“Public Radio: Behind the Voices” gives background to beloved personalities

Sonia Yost, Reporter

If you’re anything like me, you know that mornings are spent with the voices and personalities of Steve Inskeep, Rachel Martin, David Greene and Noel King, evenings are spent with Audie Cornish, Ari Shapiro, Mary Louise Kelly and Ailsa Chang, and Saturday mornings and Sunday afternoons are spent playing Wait Wait… Don’t Tell Me.  I’m of course talking about National Public Radio (NPR). 

I love listening to NPR to stay informed on the current events of the world so that I am able to engage in topical conversation when necessary. So, when I saw “Public Radio: Behind the Voices” by Lisa A. Phillips in the suggestion box of books I might enjoy, I did not hesitate to purchase it. 

The book is a collection of personal stories from some of the most listened to voices in public radio including Nina Totenberg, Melissa Block and Noah Adams.

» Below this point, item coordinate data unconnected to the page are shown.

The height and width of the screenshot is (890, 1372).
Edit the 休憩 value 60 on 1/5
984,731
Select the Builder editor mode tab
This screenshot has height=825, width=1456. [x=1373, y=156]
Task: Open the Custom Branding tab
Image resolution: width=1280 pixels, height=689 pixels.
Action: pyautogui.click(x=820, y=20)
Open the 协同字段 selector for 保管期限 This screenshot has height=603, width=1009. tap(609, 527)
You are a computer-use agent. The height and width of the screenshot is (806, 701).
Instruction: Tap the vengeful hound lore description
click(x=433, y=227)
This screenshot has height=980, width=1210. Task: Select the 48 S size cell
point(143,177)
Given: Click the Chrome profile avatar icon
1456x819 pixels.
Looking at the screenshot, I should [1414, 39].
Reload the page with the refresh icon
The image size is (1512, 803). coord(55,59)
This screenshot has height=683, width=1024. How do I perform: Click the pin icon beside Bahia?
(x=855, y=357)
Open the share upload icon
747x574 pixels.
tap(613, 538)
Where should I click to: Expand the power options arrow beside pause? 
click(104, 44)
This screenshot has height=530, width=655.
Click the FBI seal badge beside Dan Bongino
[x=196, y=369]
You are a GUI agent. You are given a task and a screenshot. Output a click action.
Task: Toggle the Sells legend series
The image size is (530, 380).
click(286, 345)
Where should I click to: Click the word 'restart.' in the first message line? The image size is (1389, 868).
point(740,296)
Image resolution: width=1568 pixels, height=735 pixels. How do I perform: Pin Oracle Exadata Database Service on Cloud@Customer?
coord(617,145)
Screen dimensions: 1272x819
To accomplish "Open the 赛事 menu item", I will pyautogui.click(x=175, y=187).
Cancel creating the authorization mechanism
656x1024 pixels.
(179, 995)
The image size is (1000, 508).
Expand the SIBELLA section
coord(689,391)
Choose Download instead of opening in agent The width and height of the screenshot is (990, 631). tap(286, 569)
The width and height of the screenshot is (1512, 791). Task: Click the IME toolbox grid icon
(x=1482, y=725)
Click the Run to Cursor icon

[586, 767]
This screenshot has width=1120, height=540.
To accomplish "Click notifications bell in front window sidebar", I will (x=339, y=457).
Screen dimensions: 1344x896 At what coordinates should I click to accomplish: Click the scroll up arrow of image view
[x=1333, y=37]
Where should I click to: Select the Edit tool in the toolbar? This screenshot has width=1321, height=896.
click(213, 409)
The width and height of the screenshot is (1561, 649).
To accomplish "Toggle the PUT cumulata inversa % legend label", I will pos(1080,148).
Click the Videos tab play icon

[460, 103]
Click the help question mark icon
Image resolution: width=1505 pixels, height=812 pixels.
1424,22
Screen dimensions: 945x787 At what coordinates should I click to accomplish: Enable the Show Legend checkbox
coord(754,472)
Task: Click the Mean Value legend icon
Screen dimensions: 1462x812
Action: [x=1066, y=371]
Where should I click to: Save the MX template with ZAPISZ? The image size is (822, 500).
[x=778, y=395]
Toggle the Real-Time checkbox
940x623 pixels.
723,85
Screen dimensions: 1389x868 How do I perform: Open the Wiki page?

“These public radio hosts are with us when we get up in the morning, when we drive to work, when we cook dinner, garden, sit in the bathtub… They are veiled by the invisibility,the inherent modesty, of radio. We delight each time that veil is briefly lifted,” Phillips wrote in her introduction to the book. 

Through personal interviews and in-depth research, the reader gets to know the figures of public radio by letting them speak for themselves about their lives and love of radio. Phillips has a knack for finding the entertaining and telling anecdotes that bring the public radio personalities to life. 

For those who aren’t fans of public radio, the stories are still entertaining anecdotes that anyone would enjoy. But fans of public radio will truly enjoy this book for what it is: a playbill for the voices behind the microphone that deepens the appreciation for the voices- and people- who bring us the world through our radio everyday.